In an interim analysis of an open-label, multicenter, randomized clinical trial in the first-line setting in patients with mCRC, the addition of Vectibix to the combination of bevacizumab and chemotherapy resulted in decreased OS and increased incidence of NCI-CTC grade 3–5 (87% vs 72%) adverse reactions. NCI-CTC grade 3–4 adverse reactions occurring at a higher rate in Vectibix-treated patients included rash/acneiform dermatitis (26% vs 1%), diarrhea (23% vs 12%), dehydration (16% vs 5%; primarily occurring in patients with diarrhea), hypokalemia (10% vs 4%), stomatitis/mucositis (4% vs < 1%), and hypomagnesemia (4% vs 0).

NCI-CTC grade 3–5 pulmonary embolism occurred at a higher rate in Vectibix-treated patients (7% vs 3%) and included fatal events in three (< 1%) Vectibix-treated patients.

As a result of the toxicities experienced, patients randomized to Vectibix, bevacizumab, and chemotherapy received a lower mean relative dose intensity of each chemotherapeutic agent (oxaliplatin, irinotecan, bolus 5-FU, and/or infusional 5-FU) over the first 24 weeks on study, compared with those randomized to bevacizumab and chemotherapy.

Advise patients of the need for adequate contraception in both males and females while receiving Vectibix and for 6 months after the last dose of Vectibix therapy. Vectibix may be transmitted from the mother to the developing fetus, and has the potential to cause fetal harm when administered to pregnant women.

Because many drugs are excreted into human milk and because of the potential for serious adverse reactions in nursing infants from Vectibix, a decision should be made whether to discontinue nursing or to discontinue the drug, taking into account the importance of the drug to the mother. If nursing is interrupted, it should not be resumed earlier than 2 months following the last dose of Vectibix.

Women who become pregnant during Vectibix treatment are encouraged to enroll in Amgen’s Pregnancy Surveillance Program. Women who are nursing during Vectibix treatment are encouraged to enroll in Amgen’s Lactation Surveillance Program. Patients or their physicians should call 1-800-77-AMGEN (1-800-772-6436) to enroll.

In Study 1, the most common adverse reactions (> 20%) with Vectibix were skin rash with variable presentations, paronychia, fatigue, nausea, and diarrhea. The most common (> 5%) serious adverse reactions in the Vectibix arm were general physical health deterioration and intestinal obstruction.

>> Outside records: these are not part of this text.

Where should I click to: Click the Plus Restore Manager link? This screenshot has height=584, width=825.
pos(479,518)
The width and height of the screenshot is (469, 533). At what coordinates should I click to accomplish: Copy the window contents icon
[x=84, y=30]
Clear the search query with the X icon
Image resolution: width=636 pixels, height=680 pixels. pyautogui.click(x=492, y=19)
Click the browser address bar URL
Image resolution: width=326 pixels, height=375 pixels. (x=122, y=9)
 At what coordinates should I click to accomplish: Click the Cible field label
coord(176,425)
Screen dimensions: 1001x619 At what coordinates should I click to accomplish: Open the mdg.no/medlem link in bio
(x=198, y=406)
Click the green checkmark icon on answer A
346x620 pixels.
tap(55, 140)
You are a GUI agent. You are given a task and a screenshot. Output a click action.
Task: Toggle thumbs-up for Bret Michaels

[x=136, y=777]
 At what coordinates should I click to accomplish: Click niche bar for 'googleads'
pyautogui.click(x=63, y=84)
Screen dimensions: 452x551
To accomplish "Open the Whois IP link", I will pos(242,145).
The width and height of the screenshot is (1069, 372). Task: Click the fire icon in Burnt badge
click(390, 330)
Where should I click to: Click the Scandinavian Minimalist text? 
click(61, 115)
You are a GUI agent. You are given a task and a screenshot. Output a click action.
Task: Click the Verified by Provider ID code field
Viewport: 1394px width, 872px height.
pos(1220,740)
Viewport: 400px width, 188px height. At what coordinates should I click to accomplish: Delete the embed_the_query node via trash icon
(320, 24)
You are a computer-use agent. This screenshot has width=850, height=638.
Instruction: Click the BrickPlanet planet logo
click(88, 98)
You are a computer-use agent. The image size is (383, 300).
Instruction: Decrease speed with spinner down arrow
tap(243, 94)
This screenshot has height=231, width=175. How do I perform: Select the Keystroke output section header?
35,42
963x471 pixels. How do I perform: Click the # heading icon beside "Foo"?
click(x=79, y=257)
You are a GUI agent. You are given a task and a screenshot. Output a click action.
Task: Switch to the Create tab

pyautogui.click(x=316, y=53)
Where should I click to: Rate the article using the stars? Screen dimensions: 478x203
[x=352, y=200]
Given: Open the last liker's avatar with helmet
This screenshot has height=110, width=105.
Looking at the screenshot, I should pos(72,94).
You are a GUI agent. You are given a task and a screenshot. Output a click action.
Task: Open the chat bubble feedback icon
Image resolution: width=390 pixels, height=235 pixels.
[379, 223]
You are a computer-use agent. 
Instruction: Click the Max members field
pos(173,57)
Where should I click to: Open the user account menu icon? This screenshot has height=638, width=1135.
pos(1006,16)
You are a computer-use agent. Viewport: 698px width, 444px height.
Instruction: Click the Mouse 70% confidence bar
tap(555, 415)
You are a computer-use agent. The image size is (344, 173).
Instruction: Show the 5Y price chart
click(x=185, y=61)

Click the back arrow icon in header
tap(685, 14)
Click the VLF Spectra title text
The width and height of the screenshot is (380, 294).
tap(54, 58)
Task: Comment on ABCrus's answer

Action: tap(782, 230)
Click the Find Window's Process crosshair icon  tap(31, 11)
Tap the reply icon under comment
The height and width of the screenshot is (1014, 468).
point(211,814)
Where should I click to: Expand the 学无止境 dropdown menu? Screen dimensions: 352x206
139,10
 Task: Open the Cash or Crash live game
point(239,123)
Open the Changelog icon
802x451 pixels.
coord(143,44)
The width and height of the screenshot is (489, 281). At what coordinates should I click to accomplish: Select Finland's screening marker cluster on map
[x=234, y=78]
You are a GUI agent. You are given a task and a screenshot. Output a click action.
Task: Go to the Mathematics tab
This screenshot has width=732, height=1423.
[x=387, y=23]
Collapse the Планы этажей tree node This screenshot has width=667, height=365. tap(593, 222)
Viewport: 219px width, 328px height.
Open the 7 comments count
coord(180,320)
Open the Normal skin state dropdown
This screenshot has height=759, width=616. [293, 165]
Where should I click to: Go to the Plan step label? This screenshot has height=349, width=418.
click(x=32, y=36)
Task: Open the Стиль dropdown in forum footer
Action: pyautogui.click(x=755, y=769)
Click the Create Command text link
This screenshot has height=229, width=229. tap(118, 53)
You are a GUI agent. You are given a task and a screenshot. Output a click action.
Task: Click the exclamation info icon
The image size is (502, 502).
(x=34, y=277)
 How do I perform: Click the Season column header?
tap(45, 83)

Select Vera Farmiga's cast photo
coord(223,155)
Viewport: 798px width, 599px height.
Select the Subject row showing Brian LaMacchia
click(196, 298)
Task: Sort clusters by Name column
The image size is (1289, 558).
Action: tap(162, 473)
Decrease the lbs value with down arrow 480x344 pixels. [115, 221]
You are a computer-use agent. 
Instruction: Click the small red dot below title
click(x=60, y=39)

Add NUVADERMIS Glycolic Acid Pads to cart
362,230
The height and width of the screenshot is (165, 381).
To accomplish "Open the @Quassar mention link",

In Study 3, the most commonly reported adverse reactions (> 20%) in patients with wild-type KRAS mCRC receiving Vectibix (6 mg/kg every 2 weeks) and FOLFOX therapy (N = 322) were diarrhea, stomatitis, mucosal inflammation, asthenia, paronychia, anorexia, hypomagnesemia, hypokalemia, rash, acneiform dermatitis, pruritus, and dry skin. Serious adverse reactions (> 2% difference between treatment arms) in Vectibix-treated patients with wild-type KRAS mCRC were diarrhea and dehydration.

To see the Vectibix Prescribing Information, including Boxed Warning visit www.vectibix.com.

In the EU, Vectibix is currently indicated for the treatment of adult patients with wild-type RAS mCRC:

in first-line in combination with FOLFOX and FOLFIRI.
in second-line in combination with FOLFIRI for patients who have received first-line fluoropyrimidine-based chemotherapy (excluding irinotecan).
as monotherapy after failure of fluoropyrimidine-, oxaliplatin-, and irinotecan-containing chemotherapy regimens.